In his first in-depth interview since Steve Jobs's release in some US theaters, Wozniak said Rogen's character "said things I could never say." "Everything in the movie didn't happen," Wozniak told Bloomberg TV. "Every scene that I'm in, I wasn't talking to Steve Jobs at those events."
Before seeing the movie, Wozniak told Bloomberg that a scene in the trailer was invented. Wozniak consulted for the film, which entailed "hours and hours" of discussions with screenwriter Aaron Sorkin and attendance with Rogen at a magic show in Los Angeles. Wozniak had also talked extensively with Walter Isaacson for the 2011 Jobs biography on which the movie is based. Wozniak said he has never read the book. "I was there, and I don't need to read all this stuff," he said. Sorkin described the movie as a "portrait," not a photograph, in an on-stage interview at an October 9 screening of the movie in San Francisco. (Wozniak was in the audience.) The film is structured around the backstage preparation for three product-launch events hosted by Jobs, which Sorkin said he chose as a way to break from the traditional life-story format of a biopic. The writer joked about the improbability of Jobs's most significant life moments happening immediately before announcing a new computer.

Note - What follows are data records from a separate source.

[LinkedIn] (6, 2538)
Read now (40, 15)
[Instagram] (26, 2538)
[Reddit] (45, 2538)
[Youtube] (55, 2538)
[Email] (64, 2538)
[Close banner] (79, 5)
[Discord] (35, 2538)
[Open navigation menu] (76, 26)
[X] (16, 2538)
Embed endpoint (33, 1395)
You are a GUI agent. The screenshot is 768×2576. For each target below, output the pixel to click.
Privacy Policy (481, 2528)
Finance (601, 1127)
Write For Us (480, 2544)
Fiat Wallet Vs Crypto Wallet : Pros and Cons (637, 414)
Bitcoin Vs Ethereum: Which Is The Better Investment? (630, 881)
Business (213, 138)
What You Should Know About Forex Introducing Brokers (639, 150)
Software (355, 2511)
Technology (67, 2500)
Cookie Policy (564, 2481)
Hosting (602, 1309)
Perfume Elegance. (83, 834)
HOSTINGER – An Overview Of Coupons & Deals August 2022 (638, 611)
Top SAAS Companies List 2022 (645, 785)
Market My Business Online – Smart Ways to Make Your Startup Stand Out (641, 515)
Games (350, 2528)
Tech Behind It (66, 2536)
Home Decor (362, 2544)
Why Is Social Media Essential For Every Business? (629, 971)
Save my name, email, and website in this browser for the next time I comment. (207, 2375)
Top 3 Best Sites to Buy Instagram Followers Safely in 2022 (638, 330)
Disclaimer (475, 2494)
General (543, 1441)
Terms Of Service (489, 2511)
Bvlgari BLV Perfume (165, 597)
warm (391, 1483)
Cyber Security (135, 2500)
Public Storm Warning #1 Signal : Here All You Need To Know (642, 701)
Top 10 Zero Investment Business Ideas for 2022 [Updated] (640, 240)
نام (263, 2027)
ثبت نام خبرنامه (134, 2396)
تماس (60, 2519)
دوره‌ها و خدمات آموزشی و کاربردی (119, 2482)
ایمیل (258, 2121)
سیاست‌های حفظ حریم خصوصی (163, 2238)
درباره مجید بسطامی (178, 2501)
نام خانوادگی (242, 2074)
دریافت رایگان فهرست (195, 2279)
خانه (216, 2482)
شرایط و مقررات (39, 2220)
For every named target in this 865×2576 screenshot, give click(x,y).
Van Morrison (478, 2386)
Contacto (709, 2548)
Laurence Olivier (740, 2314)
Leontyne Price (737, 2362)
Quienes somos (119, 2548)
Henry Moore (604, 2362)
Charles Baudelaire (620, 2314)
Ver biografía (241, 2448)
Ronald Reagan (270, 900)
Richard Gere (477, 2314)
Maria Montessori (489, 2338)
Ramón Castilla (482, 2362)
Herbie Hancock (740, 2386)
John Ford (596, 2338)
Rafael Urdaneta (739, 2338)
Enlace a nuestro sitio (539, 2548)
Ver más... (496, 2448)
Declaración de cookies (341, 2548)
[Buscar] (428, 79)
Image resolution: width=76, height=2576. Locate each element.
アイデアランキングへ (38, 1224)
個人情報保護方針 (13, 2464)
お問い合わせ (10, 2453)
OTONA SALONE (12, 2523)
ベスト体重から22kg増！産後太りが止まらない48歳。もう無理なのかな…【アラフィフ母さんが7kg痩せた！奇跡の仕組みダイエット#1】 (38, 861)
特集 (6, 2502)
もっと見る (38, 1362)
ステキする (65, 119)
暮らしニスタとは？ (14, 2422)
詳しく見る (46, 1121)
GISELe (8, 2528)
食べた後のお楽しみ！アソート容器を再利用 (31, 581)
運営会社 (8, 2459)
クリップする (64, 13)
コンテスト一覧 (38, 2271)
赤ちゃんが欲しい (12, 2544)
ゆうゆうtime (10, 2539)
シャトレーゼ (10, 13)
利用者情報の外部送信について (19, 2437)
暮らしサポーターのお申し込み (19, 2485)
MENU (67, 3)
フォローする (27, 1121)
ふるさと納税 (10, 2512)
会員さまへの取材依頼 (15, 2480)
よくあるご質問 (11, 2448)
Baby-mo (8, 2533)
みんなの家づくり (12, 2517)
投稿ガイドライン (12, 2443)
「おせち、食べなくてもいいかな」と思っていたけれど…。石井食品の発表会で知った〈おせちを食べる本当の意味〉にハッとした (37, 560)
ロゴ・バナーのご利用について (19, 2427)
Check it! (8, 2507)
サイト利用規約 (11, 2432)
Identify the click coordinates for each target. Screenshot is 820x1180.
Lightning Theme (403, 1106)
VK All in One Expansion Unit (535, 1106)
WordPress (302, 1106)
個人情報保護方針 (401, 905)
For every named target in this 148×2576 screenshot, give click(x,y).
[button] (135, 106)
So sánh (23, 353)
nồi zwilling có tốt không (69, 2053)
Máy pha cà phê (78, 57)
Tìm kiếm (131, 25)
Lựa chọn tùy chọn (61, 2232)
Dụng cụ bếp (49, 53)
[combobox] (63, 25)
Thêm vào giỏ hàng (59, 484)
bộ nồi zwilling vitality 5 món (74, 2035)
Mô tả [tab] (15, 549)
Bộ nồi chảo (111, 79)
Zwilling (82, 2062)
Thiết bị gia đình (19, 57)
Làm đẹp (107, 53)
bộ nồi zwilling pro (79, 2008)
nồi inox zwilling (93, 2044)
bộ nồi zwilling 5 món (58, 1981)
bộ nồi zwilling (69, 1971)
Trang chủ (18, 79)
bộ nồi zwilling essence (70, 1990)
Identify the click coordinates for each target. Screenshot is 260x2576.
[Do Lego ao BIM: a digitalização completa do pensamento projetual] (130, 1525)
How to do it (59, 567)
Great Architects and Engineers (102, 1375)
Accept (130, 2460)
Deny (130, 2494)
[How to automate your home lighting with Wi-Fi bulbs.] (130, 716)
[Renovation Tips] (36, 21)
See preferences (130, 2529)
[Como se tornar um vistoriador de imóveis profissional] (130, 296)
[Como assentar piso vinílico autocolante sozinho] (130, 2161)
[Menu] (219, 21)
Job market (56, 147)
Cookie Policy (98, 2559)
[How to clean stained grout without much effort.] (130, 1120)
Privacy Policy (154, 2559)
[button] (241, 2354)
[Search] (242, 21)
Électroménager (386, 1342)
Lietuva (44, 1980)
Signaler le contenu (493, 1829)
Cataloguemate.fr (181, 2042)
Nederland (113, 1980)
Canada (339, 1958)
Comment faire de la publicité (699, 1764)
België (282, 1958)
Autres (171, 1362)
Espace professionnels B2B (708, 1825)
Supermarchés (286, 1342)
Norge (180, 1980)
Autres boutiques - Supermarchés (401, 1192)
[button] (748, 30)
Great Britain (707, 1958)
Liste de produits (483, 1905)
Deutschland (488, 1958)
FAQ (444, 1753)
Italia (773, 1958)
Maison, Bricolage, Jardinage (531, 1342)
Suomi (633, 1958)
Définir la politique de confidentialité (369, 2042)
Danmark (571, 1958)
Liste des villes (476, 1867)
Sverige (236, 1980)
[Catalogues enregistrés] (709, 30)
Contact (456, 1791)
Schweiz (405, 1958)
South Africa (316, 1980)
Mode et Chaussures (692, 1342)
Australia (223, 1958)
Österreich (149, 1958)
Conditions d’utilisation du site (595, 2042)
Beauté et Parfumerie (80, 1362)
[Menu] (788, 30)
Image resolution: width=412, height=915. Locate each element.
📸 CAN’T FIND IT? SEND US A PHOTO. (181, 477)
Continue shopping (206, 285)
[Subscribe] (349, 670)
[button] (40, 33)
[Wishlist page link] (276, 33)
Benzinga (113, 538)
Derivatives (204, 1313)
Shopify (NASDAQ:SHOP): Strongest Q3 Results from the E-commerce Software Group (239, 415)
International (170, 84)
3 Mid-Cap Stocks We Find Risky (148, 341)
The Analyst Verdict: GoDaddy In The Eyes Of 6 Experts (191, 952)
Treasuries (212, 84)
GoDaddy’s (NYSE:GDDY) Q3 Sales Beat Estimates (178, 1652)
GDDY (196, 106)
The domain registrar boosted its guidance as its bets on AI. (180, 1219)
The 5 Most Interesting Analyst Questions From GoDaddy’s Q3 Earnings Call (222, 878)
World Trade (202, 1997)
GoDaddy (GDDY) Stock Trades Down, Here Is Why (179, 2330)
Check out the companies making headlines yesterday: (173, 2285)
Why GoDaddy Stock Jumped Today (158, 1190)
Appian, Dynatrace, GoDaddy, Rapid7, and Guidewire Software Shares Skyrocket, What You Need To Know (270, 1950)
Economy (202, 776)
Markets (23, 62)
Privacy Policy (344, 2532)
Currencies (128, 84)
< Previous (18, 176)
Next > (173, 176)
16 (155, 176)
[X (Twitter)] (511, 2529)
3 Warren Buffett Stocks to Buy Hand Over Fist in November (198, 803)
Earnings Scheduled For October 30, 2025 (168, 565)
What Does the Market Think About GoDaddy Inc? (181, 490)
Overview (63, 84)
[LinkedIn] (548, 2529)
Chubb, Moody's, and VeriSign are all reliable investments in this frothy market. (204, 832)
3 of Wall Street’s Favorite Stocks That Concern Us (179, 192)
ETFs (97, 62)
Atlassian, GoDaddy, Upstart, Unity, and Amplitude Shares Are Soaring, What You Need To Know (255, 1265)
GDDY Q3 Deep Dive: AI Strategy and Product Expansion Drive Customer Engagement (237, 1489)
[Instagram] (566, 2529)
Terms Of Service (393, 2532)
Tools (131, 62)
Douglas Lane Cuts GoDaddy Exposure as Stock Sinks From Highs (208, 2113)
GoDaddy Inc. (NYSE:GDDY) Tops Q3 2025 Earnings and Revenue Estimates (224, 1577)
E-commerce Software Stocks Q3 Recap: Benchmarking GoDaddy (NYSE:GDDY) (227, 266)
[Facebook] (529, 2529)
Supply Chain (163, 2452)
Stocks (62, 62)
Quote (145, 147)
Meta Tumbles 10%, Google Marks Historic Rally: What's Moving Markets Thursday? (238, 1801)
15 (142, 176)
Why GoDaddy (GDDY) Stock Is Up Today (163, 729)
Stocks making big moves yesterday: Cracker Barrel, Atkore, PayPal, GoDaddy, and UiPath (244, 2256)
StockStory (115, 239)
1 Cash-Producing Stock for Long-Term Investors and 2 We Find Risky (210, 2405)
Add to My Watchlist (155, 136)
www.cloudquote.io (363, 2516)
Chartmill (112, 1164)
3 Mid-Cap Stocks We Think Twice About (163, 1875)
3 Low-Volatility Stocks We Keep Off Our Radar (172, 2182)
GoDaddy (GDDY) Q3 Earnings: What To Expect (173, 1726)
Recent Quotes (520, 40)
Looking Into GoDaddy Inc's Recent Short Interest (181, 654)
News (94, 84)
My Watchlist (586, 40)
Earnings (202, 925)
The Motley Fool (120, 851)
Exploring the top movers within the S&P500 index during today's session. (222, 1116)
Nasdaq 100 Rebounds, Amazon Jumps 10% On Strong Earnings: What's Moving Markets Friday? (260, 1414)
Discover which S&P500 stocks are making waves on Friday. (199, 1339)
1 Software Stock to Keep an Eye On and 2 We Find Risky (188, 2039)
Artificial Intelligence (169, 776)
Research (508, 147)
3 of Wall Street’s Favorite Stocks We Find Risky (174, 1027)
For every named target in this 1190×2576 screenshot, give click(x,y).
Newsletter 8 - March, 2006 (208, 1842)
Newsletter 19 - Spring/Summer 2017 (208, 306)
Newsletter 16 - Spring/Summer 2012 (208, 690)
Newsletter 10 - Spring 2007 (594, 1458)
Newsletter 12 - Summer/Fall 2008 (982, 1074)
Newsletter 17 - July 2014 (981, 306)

Even though the real-world events didn't happen as they do in the movie, Wozniak said Steve Jobs is the best depiction of Apple yet, and he has already seen it three times. Wozniak said that Michael Fassbender, whose performance has made him an Oscar favourite, showed the "brilliance" he loved about Jobs, as well as the flaws. "But it is not how Jobs acted in any way," Wozniak said. "The movie is not about reality. It's about personalities."
Wozniak touched on other subjects in the interview, including his admiration for Elon Musk, innovation at Apple, and a conversation with Jobs before his death about the possibility of Wozniak's return to Apple. "I said, 'No, I love the life I have,'" Wozniak recalled. "I'm not the person for it."